◆ WHAT YOU ARE ASKED TO DO ◆
Every entry below, first to last, should be restated word for word.

....

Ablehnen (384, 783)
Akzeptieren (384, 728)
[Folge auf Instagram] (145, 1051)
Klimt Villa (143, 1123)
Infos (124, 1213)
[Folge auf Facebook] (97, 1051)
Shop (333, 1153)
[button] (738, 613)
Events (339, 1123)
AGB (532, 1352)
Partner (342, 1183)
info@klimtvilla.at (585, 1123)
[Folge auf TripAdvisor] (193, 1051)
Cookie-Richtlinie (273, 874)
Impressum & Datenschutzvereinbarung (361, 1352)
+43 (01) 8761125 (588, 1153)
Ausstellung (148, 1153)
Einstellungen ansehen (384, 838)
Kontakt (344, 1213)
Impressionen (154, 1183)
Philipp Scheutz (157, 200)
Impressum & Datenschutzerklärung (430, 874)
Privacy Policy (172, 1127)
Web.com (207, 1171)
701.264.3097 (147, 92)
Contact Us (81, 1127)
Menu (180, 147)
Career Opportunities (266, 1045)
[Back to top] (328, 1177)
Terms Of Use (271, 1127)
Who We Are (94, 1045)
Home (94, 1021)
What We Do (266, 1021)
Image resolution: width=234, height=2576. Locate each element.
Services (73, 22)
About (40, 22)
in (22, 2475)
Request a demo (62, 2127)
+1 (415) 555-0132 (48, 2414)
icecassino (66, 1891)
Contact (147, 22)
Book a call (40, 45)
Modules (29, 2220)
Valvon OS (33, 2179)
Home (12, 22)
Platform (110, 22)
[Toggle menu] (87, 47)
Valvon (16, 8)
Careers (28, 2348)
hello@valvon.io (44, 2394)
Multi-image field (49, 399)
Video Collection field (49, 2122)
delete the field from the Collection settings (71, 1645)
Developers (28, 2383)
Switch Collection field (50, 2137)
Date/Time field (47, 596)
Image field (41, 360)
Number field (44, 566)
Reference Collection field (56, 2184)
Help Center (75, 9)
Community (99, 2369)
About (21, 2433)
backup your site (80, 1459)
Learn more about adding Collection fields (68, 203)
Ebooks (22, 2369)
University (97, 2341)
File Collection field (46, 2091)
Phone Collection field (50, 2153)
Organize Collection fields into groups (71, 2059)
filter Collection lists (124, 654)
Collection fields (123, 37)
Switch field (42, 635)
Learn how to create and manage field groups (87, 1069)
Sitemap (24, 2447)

....

◆ ANSWER BOX ◆
Ablehnen (384, 783)
Akzeptieren (384, 728)
[Folge auf Instagram] (145, 1051)
Klimt Villa (143, 1123)
Infos (124, 1213)
[Folge auf Facebook] (97, 1051)
Shop (333, 1153)
[button] (738, 613)
Events (339, 1123)
AGB (532, 1352)
Partner (342, 1183)
info@klimtvilla.at (585, 1123)
[Folge auf TripAdvisor] (193, 1051)
Cookie-Richtlinie (273, 874)
Impressum & Datenschutzvereinbarung (361, 1352)
+43 (01) 8761125 (588, 1153)
Ausstellung (148, 1153)
Einstellungen ansehen (384, 838)
Kontakt (344, 1213)
Impressionen (154, 1183)
Philipp Scheutz (157, 200)
Impressum & Datenschutzerklärung (430, 874)
Privacy Policy (172, 1127)
Web.com (207, 1171)
701.264.3097 (147, 92)
Contact Us (81, 1127)
Menu (180, 147)
Career Opportunities (266, 1045)
[Back to top] (328, 1177)
Terms Of Use (271, 1127)
Who We Are (94, 1045)
Home (94, 1021)
What We Do (266, 1021)
Image resolution: width=234, height=2576. Locate each element.
Services (73, 22)
About (40, 22)
in (22, 2475)
Request a demo (62, 2127)
+1 (415) 555-0132 (48, 2414)
icecassino (66, 1891)
Contact (147, 22)
Book a call (40, 45)
Modules (29, 2220)
Valvon OS (33, 2179)
Home (12, 22)
Platform (110, 22)
[Toggle menu] (87, 47)
Valvon (16, 8)
Careers (28, 2348)
hello@valvon.io (44, 2394)
Multi-image field (49, 399)
Video Collection field (49, 2122)
delete the field from the Collection settings (71, 1645)
Developers (28, 2383)
Switch Collection field (50, 2137)
Date/Time field (47, 596)
Image field (41, 360)
Number field (44, 566)
Reference Collection field (56, 2184)
Help Center (75, 9)
Community (99, 2369)
About (21, 2433)
backup your site (80, 1459)
Learn more about adding Collection fields (68, 203)
Ebooks (22, 2369)
University (97, 2341)
File Collection field (46, 2091)
Phone Collection field (50, 2153)
Organize Collection fields into groups (71, 2059)
filter Collection lists (124, 654)
Collection fields (123, 37)
Switch field (42, 635)
Learn how to create and manage field groups (87, 1069)
Sitemap (24, 2447)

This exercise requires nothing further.